Shelley's Lyricism in "Ode to West Wind".


  In poetry as well as in art and music, lyricism means the expression of strong emotion accompanied by melody, lucidity and spontaneity in a personal or subjective mode. Albert says, “His (  Shelley’s) lyrical power is equal to the highest in any language. It is now recognized to be one of the supreme gifts in literature like the dramatic genius of Shakespeare.” This gift is shown at its best when it expresses the highest emotional ecstasy.

A lyric poem is usually fairly short, not often longer than fifty or sixty lines, and often only between a dozen and thirty lines.

Ode to the West Wind is a lyric poem. In respect of size it does not far exceed the usual length of a lyric poem, and in point of lyricism, it is regarded as one of he best of Shelley’s lyrics.

Strong emotion, the chief quality of a lyric poem, is evident throughout the poem, and it is Shelley’s personal. In depicting the power of the West Wind as a destroyer and preserver in autumn, Shelley’s feelings of admiration are at the highest pitch. It is marked in his apostrophe, the impassioned address to the Wind. “O Wild West Wind, though breath of Autumn’s being”, and in the metaphors and similes. His appeal to the Wind is equally passionate. At the end of the first three stanzas, he says,  “Oh, hear!”, appealing to the West Wind. His intensest emotion is manifested in his passionate entreaty, “oh, lift me as a wave, a leaf, a cloud!/ I fall upon the thorns of life! I bleed!” The concluding line, “If Winter comes, Can Spring be far behind?”, though it sounds sober, is charged with suppressed emotion of his optimism.

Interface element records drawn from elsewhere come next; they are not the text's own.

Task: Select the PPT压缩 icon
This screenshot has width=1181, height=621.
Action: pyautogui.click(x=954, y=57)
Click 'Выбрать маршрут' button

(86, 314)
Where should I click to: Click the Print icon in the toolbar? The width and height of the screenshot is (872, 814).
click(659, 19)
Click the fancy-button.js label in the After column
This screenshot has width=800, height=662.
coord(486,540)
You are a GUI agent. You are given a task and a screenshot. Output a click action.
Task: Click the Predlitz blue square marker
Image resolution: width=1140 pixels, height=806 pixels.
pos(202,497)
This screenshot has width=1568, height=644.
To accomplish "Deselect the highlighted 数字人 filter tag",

As regards melody or musical quality, it is indeed difficult to realize it because the sentences are very long, as demanded by the requirements of the verse form that he has used: terza rima. But still the adept handling of the iambic pentameter lines, and the use of the devices like alliteration, assonance, consonance, and dissonance, produces enough melody for a lyric poem. We can mention just a few lines out of many supporting the observation. “Lulled by the coil of his crystalline stream” has alliteration in the repetition of “I” sounds, producing melody. “The sea-blooms and the oozy woods” has assonance in the repetition of the “I” and “u” sounds.

The quality of lucidity is equally evident throughout the poem. Desmond King-Hele, one of the famous critics of Shelley, remarks about this quality in the following words, “Shelley has made the heroic lines move swiftly so as to give the impression of the irresistible and fast movement of the wind… it is the most fully orchestrated of Shelley’s poems.”  Albert says, “The stanzas have the elemental rush of the wind itself, and the conclusion…. is the most remarkable of all”. Moreover, the development of thought is very easy to understand, which highlights this essential quality of a lyric.
Considered from the point of lyricism, Ode to the West Wind is of the highest excellence.